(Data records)
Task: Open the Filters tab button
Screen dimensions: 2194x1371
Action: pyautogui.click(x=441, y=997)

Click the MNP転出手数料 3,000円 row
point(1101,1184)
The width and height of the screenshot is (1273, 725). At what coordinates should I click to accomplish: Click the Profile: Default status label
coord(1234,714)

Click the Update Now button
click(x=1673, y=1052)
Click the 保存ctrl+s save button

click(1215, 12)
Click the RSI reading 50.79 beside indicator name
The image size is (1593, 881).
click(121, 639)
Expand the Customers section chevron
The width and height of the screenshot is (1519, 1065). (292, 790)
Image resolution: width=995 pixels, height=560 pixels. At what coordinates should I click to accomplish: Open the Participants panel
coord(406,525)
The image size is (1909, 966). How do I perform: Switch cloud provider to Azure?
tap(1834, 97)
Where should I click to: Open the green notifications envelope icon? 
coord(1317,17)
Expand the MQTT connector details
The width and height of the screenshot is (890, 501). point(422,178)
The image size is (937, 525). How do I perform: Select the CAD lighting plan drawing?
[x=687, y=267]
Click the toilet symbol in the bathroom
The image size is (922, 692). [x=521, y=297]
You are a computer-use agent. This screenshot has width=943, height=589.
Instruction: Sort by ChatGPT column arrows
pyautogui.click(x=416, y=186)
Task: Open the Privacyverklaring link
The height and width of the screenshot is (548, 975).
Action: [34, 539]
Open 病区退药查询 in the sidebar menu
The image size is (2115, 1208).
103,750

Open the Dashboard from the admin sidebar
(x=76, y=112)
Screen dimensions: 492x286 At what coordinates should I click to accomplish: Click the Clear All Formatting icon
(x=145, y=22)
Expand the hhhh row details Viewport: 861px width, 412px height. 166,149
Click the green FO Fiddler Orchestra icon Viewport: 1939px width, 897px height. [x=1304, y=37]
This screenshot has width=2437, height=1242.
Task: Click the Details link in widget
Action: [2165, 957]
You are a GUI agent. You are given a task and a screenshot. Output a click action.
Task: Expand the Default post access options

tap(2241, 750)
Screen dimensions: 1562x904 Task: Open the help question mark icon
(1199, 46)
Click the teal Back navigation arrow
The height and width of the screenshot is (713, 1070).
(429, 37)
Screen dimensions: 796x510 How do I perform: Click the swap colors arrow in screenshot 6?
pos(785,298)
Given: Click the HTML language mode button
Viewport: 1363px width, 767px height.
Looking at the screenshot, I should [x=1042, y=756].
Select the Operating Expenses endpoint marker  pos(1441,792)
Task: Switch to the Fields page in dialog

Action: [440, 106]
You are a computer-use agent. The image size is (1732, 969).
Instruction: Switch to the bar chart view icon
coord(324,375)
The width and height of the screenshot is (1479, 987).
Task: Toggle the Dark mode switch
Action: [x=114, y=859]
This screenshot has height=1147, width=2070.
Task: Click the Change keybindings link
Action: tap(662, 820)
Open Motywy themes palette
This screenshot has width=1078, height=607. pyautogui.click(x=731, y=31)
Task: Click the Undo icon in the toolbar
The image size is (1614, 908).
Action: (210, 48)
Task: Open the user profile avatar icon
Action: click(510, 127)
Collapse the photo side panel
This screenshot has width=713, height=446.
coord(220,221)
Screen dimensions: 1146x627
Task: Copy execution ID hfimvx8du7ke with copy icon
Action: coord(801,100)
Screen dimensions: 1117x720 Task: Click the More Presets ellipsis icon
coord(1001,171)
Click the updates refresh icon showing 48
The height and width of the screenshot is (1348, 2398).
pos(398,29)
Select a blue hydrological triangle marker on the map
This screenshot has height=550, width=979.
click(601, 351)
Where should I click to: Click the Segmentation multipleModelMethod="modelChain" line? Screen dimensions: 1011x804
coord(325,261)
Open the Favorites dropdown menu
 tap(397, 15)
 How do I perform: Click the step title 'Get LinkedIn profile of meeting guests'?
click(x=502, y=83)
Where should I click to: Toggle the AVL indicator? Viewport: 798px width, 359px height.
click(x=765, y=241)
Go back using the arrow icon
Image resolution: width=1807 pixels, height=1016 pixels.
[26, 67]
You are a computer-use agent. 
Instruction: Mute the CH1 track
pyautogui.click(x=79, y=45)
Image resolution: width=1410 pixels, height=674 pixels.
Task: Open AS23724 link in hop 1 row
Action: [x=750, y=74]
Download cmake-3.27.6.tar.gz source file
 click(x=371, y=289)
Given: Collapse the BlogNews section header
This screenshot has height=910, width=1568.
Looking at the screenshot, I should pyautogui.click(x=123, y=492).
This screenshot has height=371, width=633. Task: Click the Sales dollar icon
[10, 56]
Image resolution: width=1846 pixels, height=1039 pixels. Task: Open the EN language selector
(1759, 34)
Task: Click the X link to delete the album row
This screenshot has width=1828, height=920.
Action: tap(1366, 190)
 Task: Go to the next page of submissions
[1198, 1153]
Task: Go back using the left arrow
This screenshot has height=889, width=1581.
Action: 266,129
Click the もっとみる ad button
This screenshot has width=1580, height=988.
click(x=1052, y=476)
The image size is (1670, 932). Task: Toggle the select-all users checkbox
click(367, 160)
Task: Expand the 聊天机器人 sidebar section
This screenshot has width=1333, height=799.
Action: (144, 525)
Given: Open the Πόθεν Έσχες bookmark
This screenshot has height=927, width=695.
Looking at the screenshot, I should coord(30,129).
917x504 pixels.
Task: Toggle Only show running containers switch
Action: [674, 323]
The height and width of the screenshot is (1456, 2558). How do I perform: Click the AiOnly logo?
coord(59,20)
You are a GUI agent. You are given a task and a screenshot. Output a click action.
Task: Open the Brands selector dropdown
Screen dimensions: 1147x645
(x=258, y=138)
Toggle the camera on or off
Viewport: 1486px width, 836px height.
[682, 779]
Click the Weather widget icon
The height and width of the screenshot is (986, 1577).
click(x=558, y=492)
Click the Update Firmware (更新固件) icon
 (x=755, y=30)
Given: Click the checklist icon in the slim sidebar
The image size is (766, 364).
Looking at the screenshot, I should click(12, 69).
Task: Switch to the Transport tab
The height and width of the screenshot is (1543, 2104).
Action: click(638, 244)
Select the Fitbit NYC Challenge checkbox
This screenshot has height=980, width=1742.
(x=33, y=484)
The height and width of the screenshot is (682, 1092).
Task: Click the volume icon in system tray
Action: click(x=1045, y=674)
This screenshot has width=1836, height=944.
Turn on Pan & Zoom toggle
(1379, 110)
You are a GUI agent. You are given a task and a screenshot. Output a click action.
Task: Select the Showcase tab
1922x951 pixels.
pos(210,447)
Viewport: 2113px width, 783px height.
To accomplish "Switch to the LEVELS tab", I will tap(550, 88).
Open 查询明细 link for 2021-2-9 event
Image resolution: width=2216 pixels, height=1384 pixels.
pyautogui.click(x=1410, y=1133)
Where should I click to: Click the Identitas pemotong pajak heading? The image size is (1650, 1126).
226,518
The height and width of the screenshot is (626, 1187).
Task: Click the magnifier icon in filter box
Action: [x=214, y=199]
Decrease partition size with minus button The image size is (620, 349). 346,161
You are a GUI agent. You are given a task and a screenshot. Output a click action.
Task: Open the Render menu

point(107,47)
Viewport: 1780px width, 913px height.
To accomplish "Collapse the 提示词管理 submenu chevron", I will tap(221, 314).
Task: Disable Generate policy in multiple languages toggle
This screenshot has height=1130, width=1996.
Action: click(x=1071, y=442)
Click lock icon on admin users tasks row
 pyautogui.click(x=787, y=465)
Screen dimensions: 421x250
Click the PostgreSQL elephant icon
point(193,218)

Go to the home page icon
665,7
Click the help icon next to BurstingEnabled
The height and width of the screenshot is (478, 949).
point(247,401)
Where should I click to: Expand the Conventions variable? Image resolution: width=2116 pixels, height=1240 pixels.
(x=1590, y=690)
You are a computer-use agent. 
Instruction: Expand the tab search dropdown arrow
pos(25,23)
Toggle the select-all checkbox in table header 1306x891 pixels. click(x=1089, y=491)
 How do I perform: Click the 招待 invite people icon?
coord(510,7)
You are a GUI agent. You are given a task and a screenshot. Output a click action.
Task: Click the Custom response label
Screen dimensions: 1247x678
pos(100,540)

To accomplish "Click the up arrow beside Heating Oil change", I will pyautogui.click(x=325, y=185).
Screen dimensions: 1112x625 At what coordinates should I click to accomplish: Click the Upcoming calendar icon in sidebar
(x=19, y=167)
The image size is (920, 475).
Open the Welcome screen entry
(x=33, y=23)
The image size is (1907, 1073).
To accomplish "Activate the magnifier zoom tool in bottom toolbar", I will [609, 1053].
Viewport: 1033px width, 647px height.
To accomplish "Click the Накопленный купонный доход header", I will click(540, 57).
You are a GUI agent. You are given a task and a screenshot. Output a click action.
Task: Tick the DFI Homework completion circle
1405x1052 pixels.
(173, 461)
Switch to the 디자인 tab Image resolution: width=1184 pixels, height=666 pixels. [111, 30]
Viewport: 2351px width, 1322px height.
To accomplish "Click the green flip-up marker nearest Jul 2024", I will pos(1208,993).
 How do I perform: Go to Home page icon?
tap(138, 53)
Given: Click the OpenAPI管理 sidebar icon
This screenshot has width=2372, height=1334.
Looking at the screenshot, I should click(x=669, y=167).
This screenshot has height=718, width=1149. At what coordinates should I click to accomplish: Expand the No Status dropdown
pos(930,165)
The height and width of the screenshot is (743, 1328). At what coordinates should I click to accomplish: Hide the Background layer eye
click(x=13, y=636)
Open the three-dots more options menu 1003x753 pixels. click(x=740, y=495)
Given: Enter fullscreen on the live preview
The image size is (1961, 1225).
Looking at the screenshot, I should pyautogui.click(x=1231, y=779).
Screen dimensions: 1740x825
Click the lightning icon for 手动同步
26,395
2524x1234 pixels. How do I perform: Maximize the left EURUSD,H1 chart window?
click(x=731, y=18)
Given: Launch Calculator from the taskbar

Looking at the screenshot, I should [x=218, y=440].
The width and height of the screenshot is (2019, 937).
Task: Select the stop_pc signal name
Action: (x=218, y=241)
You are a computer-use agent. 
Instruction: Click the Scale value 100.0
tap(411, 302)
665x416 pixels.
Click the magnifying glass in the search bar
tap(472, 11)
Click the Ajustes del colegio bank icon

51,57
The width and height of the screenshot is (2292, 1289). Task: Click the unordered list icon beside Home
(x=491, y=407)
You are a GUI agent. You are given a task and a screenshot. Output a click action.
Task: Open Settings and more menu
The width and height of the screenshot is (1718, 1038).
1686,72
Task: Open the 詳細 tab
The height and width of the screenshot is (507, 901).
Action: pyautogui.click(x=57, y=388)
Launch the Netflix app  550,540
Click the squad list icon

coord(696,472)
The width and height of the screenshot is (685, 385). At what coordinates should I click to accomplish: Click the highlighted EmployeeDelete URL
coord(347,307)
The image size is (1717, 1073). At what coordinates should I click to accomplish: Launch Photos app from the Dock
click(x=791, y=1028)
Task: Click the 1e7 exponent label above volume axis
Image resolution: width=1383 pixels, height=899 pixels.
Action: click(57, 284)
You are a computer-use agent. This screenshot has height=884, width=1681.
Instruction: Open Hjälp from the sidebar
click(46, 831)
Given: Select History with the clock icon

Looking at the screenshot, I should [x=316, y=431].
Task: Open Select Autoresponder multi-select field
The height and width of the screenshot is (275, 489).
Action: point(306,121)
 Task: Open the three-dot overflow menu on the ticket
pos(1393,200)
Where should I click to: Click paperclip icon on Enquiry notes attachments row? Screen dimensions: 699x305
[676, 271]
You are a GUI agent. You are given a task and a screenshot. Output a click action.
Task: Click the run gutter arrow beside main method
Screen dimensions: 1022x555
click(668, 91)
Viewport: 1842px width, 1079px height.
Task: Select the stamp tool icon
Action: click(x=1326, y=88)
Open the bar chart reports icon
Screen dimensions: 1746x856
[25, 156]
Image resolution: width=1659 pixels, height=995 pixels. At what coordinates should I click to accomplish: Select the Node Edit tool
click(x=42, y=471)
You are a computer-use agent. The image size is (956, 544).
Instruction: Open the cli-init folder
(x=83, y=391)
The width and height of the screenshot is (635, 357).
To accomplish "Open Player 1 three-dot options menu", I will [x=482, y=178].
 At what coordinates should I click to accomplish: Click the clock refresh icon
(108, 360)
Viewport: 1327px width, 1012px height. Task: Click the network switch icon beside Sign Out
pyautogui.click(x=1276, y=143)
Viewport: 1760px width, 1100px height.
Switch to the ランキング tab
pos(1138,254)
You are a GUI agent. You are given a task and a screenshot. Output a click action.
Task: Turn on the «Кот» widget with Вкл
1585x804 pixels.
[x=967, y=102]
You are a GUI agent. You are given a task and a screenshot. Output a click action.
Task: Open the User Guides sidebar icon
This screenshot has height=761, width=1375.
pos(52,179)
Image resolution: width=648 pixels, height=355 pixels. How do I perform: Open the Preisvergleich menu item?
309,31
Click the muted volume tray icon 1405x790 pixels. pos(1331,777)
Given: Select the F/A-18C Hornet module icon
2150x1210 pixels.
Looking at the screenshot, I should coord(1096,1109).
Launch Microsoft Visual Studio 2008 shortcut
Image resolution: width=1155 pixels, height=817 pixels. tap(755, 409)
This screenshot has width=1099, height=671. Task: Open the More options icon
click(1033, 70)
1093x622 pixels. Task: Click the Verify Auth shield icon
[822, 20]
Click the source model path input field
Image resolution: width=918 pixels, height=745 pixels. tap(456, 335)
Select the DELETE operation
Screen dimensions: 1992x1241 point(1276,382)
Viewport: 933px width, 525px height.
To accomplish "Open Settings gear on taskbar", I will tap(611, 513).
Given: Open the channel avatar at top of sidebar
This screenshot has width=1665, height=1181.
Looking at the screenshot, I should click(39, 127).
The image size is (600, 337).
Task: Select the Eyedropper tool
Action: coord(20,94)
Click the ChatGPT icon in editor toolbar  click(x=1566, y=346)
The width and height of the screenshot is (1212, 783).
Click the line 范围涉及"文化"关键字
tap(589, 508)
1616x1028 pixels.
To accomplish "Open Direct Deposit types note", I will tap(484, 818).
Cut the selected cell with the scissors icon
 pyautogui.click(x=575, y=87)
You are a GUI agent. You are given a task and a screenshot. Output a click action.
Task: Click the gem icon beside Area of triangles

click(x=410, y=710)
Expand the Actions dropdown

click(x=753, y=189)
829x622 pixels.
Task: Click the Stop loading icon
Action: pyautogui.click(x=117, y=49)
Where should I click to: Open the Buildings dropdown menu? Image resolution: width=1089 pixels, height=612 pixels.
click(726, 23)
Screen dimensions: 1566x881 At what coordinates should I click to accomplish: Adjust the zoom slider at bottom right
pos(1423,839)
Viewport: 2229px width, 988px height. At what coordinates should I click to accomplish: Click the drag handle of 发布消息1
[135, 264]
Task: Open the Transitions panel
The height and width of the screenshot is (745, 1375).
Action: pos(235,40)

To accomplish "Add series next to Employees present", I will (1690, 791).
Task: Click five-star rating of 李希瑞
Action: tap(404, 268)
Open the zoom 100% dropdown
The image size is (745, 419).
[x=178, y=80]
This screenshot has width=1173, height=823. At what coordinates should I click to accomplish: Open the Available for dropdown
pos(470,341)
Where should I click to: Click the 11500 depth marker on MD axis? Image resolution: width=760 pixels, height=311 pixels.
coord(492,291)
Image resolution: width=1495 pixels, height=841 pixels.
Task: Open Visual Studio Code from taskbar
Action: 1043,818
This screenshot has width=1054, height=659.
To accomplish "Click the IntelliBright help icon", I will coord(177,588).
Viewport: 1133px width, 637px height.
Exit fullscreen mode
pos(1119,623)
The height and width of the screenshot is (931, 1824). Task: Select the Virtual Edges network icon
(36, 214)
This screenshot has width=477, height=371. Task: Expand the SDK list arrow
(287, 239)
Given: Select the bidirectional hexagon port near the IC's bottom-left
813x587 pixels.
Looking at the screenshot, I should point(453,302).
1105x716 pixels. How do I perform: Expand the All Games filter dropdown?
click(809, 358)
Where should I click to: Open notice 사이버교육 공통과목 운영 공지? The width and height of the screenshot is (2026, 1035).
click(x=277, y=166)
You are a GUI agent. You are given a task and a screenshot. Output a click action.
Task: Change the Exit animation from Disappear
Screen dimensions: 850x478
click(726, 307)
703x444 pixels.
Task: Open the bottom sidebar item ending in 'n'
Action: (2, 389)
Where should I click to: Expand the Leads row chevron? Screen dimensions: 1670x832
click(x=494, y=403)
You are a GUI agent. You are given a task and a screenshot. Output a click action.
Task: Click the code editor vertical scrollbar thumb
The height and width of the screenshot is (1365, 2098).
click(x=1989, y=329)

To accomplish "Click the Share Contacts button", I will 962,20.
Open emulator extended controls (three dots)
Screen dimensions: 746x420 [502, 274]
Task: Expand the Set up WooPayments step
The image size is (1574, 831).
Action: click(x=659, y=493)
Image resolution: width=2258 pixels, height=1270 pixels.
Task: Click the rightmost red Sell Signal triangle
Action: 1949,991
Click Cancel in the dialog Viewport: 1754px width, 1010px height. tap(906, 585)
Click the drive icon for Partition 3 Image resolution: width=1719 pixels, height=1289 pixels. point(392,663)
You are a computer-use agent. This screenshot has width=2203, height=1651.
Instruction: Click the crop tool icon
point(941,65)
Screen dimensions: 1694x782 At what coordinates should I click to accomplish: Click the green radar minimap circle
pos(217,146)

» Exercise objective: Work through the records line by line and tally those with the word "editor". Report only the total.

» Response box: 2